Cuenta Alphonse Daudet que, en Marruecos, visitó un día una maravillosa casa, anexa ("aledaña", para decirlo con término que fascina a los periodistas, no obstante que les ahorra palabras) a un huerto preternaturalmente hermoso. En él había filas rectas de aromáticos mandarinos, con sus disciplinadas frondas entre verde intenso y azul. Por acá se desplegaban unos cuarteles de viñas de verde fresco, claro, que producían los vinos más dulces del país. Más allá, los durazneros, con hojas agudas de dorso plateado, exhibían sus frutas amarillas envueltas en delicados terciopelos, y al frente, unas hileras de plátanos, con enormes aspas deshilachadas, meciéndose flojamente, como esos grandes flabelos de plumas de avestruz que acompañaban al Papa en sus procesiones.
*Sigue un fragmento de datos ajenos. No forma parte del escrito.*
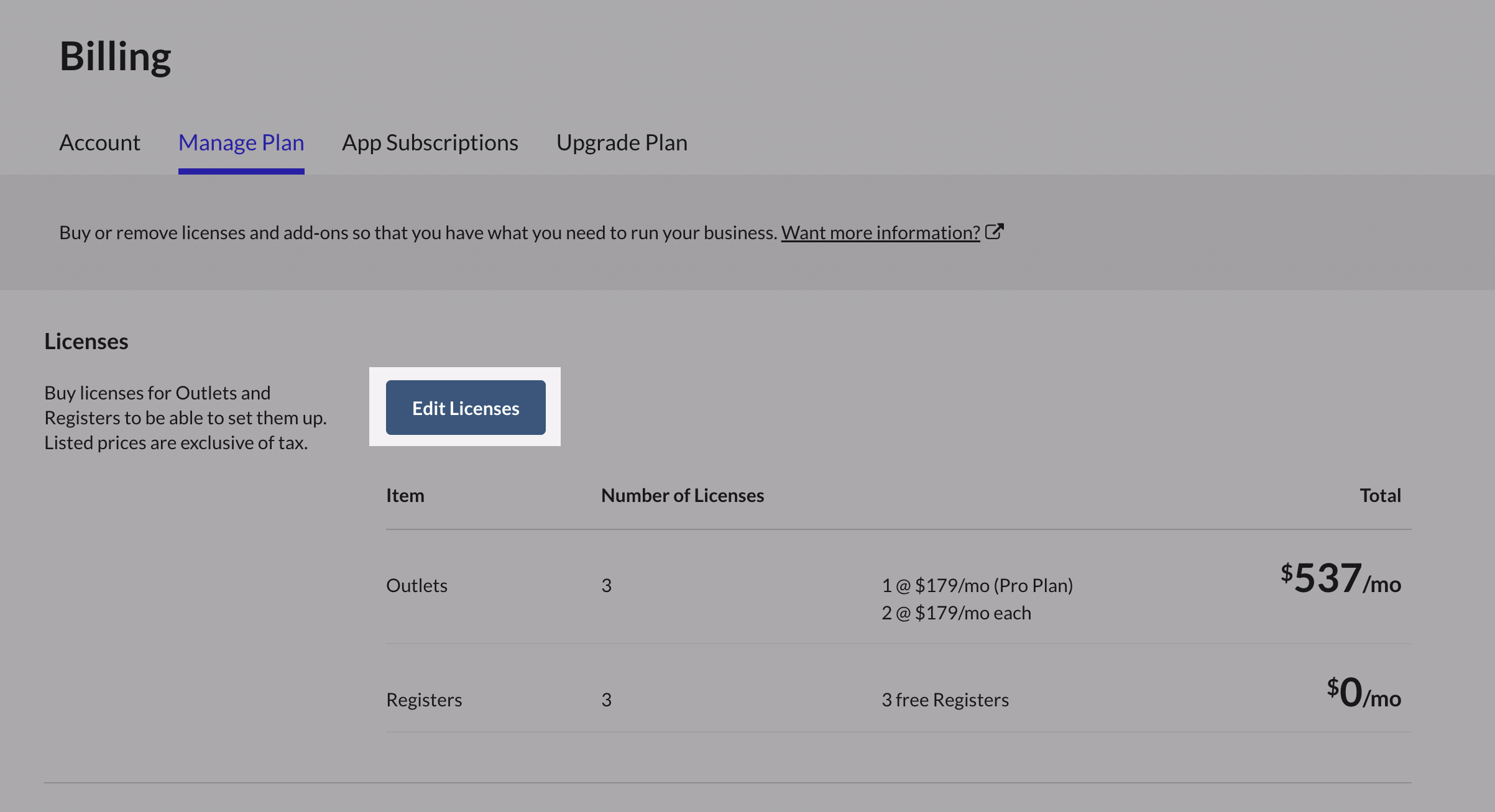Click the 1 @ $179/mo Pro Plan line

click(977, 585)
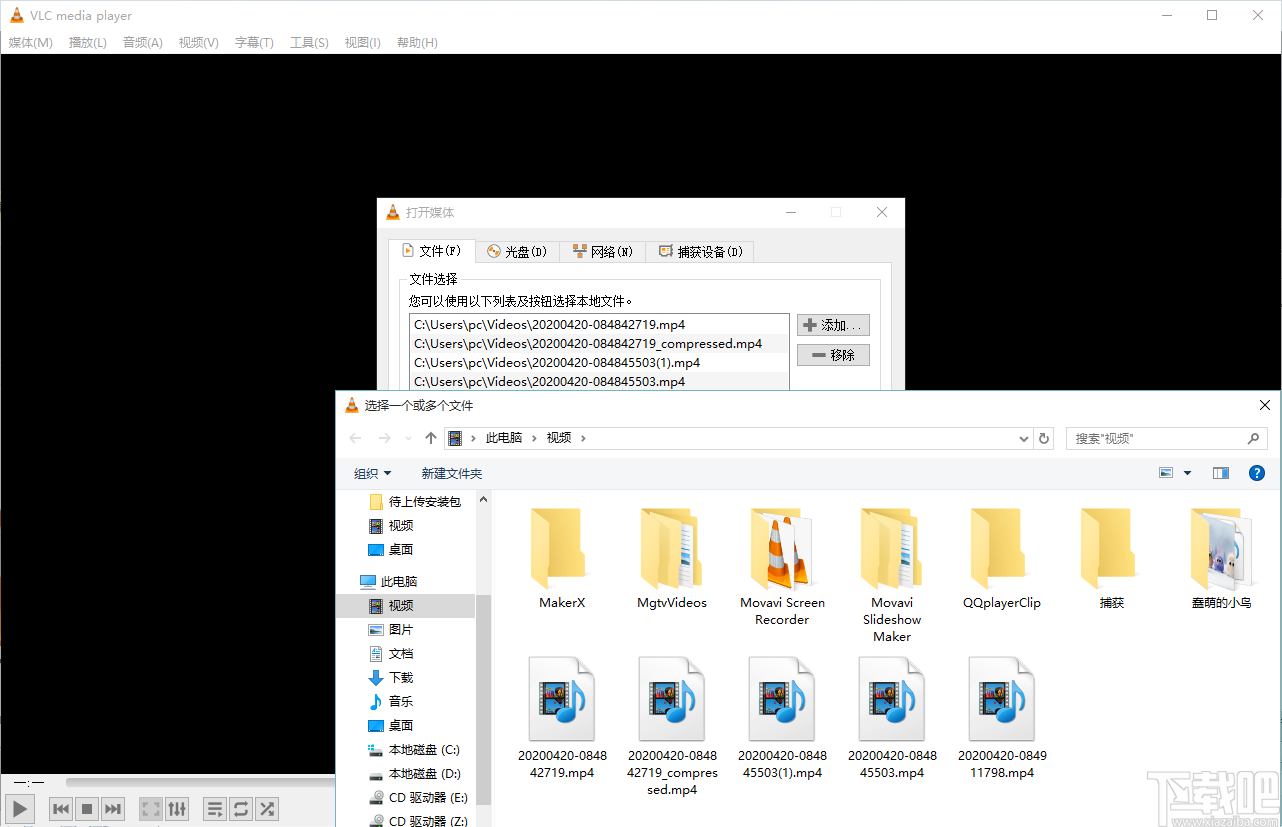
Task: Select the 20200420-084845503.mp4 file thumbnail
Action: click(891, 698)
El día se había vuelto sofocante. La luz terrible lo inmovilizaba todo. Los perros se echaban, buscando inútilmente la frialdad de las baldosas, tibias a pesar de la sombra. De pronto, se oyó un grito: "¡Allá, allá!". Como picados por un alacrán, se incorporaron de un brinco los circunstantes y corrieron a las ventanas: a lo lejos, sobre el horizonte, había aparecido una nube cobriza que se aproximaba con lentitud, proyectando una sombra oscura sobre la tierra blanquecina. "¡Las langostas!".
En un santiamén comenzaron todos los habitantes a golpear ollas, tocar campanas, sonar cornetas, gritar a voz en cuello, mientras corrían cerrando ventanas y postigos, asegurando alacenas, tapando los pozos de agua. Media hora más tarde, la nube se había detenido sobre la casa y huerto, y comenzaban a dejarse caer de ella unos insectos grandes y gordos como dedos, que frotan sus élitros con un sonido seco y áspero. Finalmente, la nube descendió con la majestad de la muerte y lo copó todo: huerto, casa, jardines. Por las menores rendijas se colaban las langostas adentro de la casa, y cubrían los muebles, las camas, y se arrastraban debajo de los armarios y las mesas. El que podía las aplastaba con tablas, alfombras, frazadas.
Inmovilizado de espanto, Daudet perdió el sentido del tiempo; nunca supo cuánto duró ese horror. Cuando finalmente, reconstituida, remontó el vuelo la masa compacta de patas y élitros entrelazados, lo que quedó a la vista fue atroz: en los mandarinos no había más que ramas gruesas; en las viñas, troncos retorcidos a ras del suelo. Los plátanos habían desaparecido. Todavía a media noche se podía oír crujidos y rasquidos debajo de los muebles.
Pero no se le dé ná, Usía. Iltma. La cocina marroquí es deliciosísima. Se le olvidará todo.
Laades bi matechaCalma. Son lentejas con tomate. Remoje 1/2 k lentejas 12 hr. Cuélelas. Pique fino 2 cebolas. Pele y pique en daditos 2 tomates. Ponga los 3 ingredientes en una olla. Agregue 1/2 taza aceite oliva, 1/2 l agua, cebollas, tomates. Sal, pimienta. Fuego lento hasta que se cuezan lentejas y cebollas y espese la salsita. Reponga agua, si es necesario. Espolvoree perejil picado.